Diaspora will fail to kill Facebook. In fact, I predict Diaspora will flat-out fail. I hope I’m wrong, but I won’t be.
For those that haven’t heard of it, Diaspora is the opensource alternative to Facebook. It will launch Sept. 15. The two major points of differentiation between Diaspora and Facebook are 1) Diaspora gives you more intuitive and effective control of your data privacy settings and 2) Diaspora is self-hosted, so you ultimately control all your own data.
According to the blogosphere, these two points are precisely what the public is crying for and the exact recipe necessary to finally break Facebook’s nefarious deathgrip on social networking. This, alas, is the social media/tech-blog echo chamber once again confusing its own desires with what the general public wants. This same crowd reacts with shock and indignation when Scott Pilgrim fails to out-earn The Expendables even though any objective observer would have predicted brain-dead ’80s-pastiche explosions would appeal to a wider audience than video game hipster surrealism. By the same token, what the hard core social media crowd wants out of a social networking service has very little in common with what the average user wants out of a social network.

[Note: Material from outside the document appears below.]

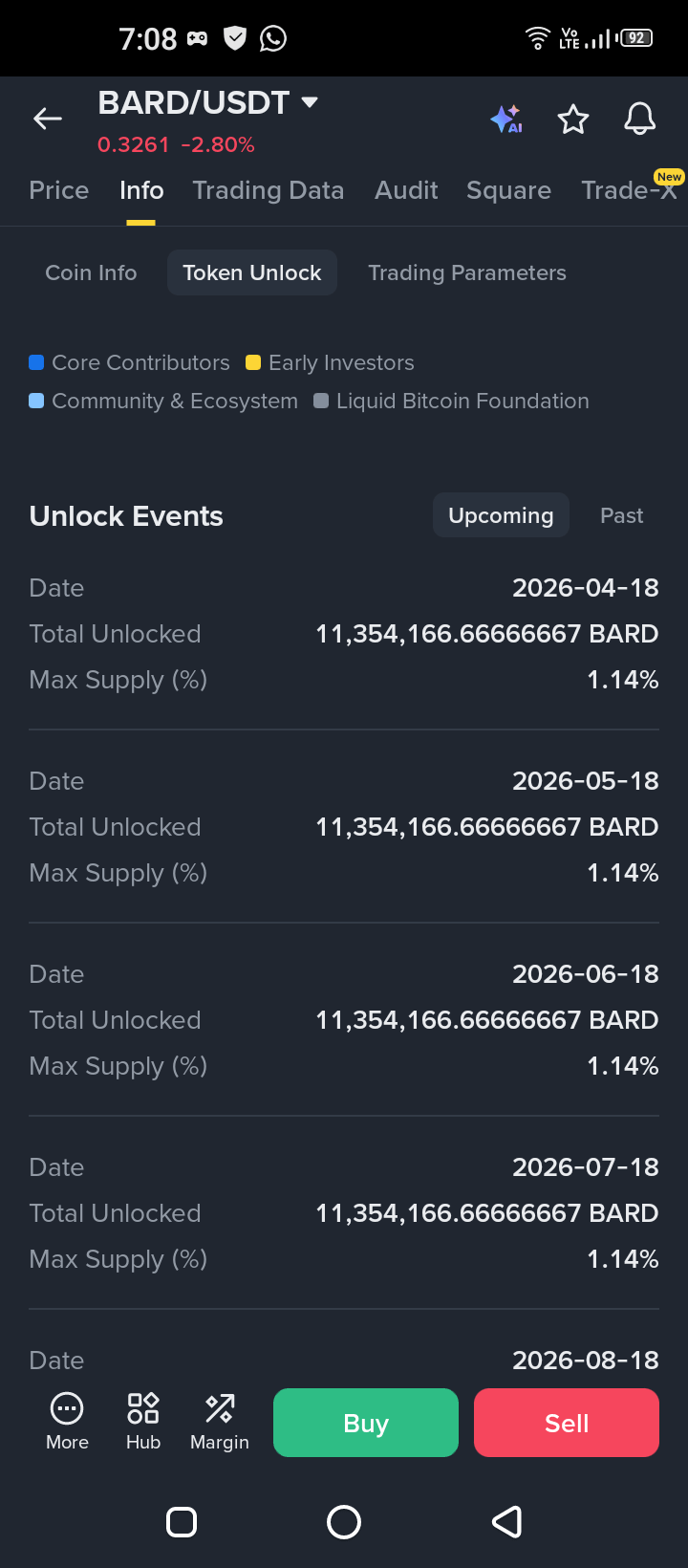This screenshot has width=688, height=1568.
Task: Select the Token Unlock sub-tab
Action: 252,272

First, there simply is no competing — at least in the short term — with Facebook’s 500 million users. As written previously, Facebook has become too big to fail. Everyone is on Facebook, so everyone wants to be on Facebook. Perhaps more accurately, Facebook is AOL 2.0 — a massive walled garden that makes the internet simpler and safer for the average user. Facebook may be doomed to AOL’s same fate once the walls of that garden become too closed in but, lest we forget, AOL is still around. Diaspora will fail to kill Facebook simply because Facebook can’t die, even after it has faded to zombie-like pointlessness.
Second, I’m not convinced the average user gives a damn about privacy. Facebook’s entire history has been one long string of privacy abuses, yet their membership grows every year. Even if the public really is more privacy-sensitive than their behavior suggests, Facebook has achieved the necessary critical mass that creates a dominant social network. Again, everyone is on Facebook, so everyone wants to be on Facebook. Diaspora will face a huge uphill climb to replace that giant, central value proposition of Facebook.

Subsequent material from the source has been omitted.